I learned this rule from two misfortunes, one personal, and one vicarious but fatal. It’s a specific corollary to Jim’s Law of the Road, Commutinati Rule #3a, and another argument to use a rearview mirror.
Another wet weather aphorism is “Watch out for wet painted Road markings,” perhaps not worthy of a Rule, but a good admonition IMO.
PS: Re Rule #1 :
The last time I rode in such a drenching rain, about two years ago, I got so wet that I developed a presumed blister and subsequent abscess, “down there,” and was off the bike for two weeks. So if you ride in bad weather you may be a badass in more ways than one. :o
Rule # ___
As shared by my co-worker and fellow commuter James P., in praise of fenders for city bikes:
That puddle? It's urine. ALWAYS ASSUME IT IS URINE.
Probably also hiding a pothole.
To better characterize a baddass cold ride, I would offer this definition from the Winter Cycling Forum: One on which your water bottle freezes solid---a function of temperature and distance (time). For my 14 mile one-way ride, it happens at about 15* F and below.
what will the minimum number of rides per week be?
Since these Rules are to be a Complete Compendium to Keep Cyclists Safe, I would like to amend this proposed Rule:
I was prompted by this post, and my reply:
So I recommend adding this clause:
“Even if you can see the road surface at the bottom of a puddle, at freezing temperatures and especially without studded tires, it’s best to avoid all puddles.”
Hmm. I never had this problem on rides, but I spent a winter in a drafty home with broken-out windows and a malfunctioning heater near the base of Mt Shasta.
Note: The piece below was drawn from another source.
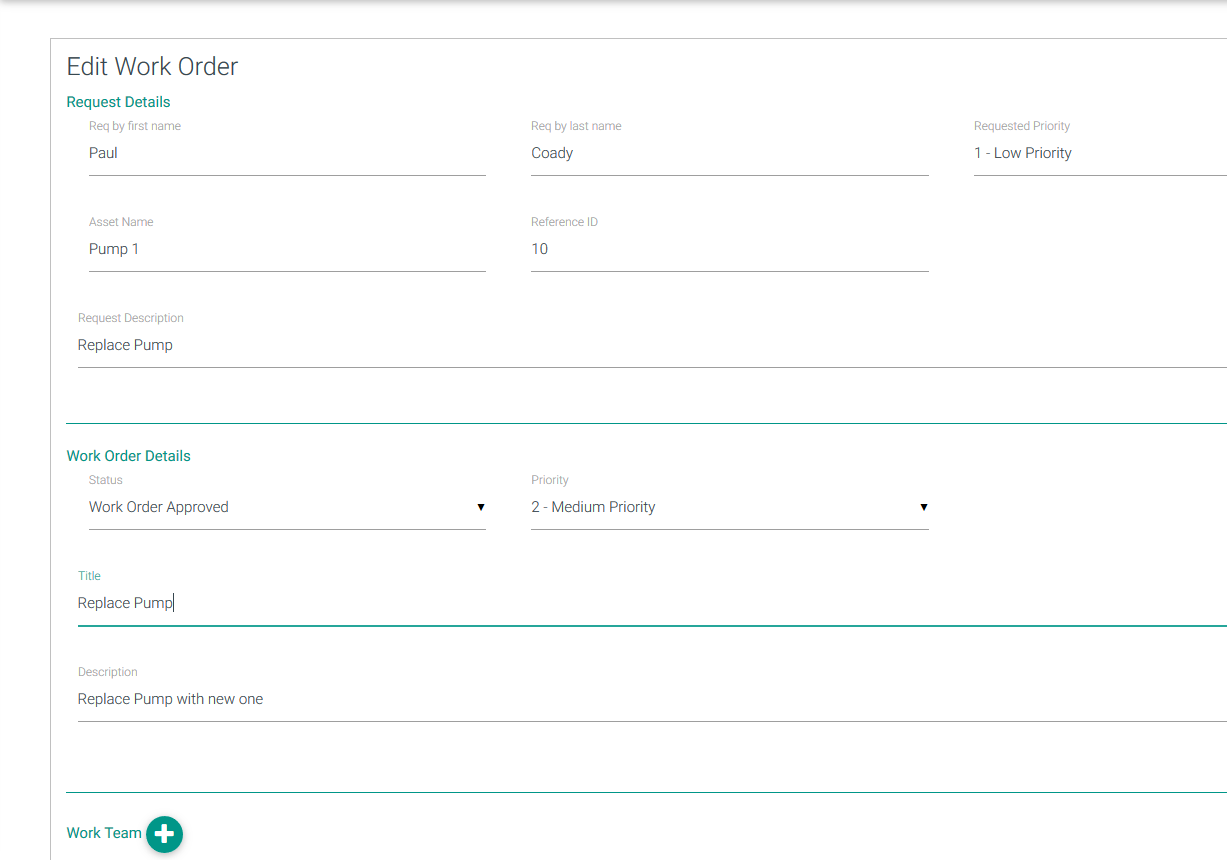Click the Status label above dropdown
Image resolution: width=1227 pixels, height=860 pixels.
[x=106, y=480]
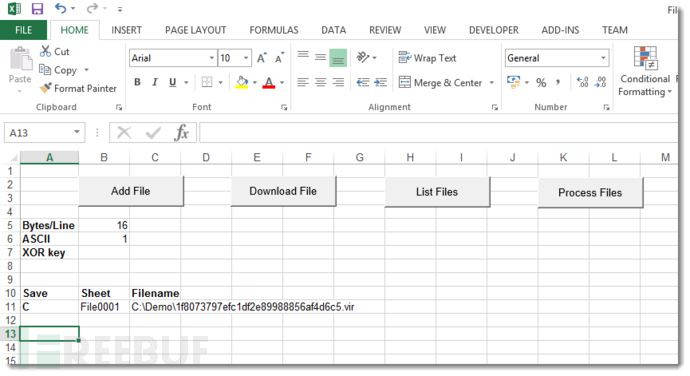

If I left any water in cups or bottles in my bedroom (as in a water bottle on my bike) it'd be frozen solid when I woke up.
I have proposed this definition of a cold, “badass” ride on several different threads about winter riding, in particular those involved with eyewear to prevent fogging. Many subscribers enthusiastically endorse their solutions with no particular reference to their riding conditions, mainly temperatures and distance (time). So the time spent on the Road necessary to freeze a water bottle solid is a function of those two variables, and IMO defines a cold ride.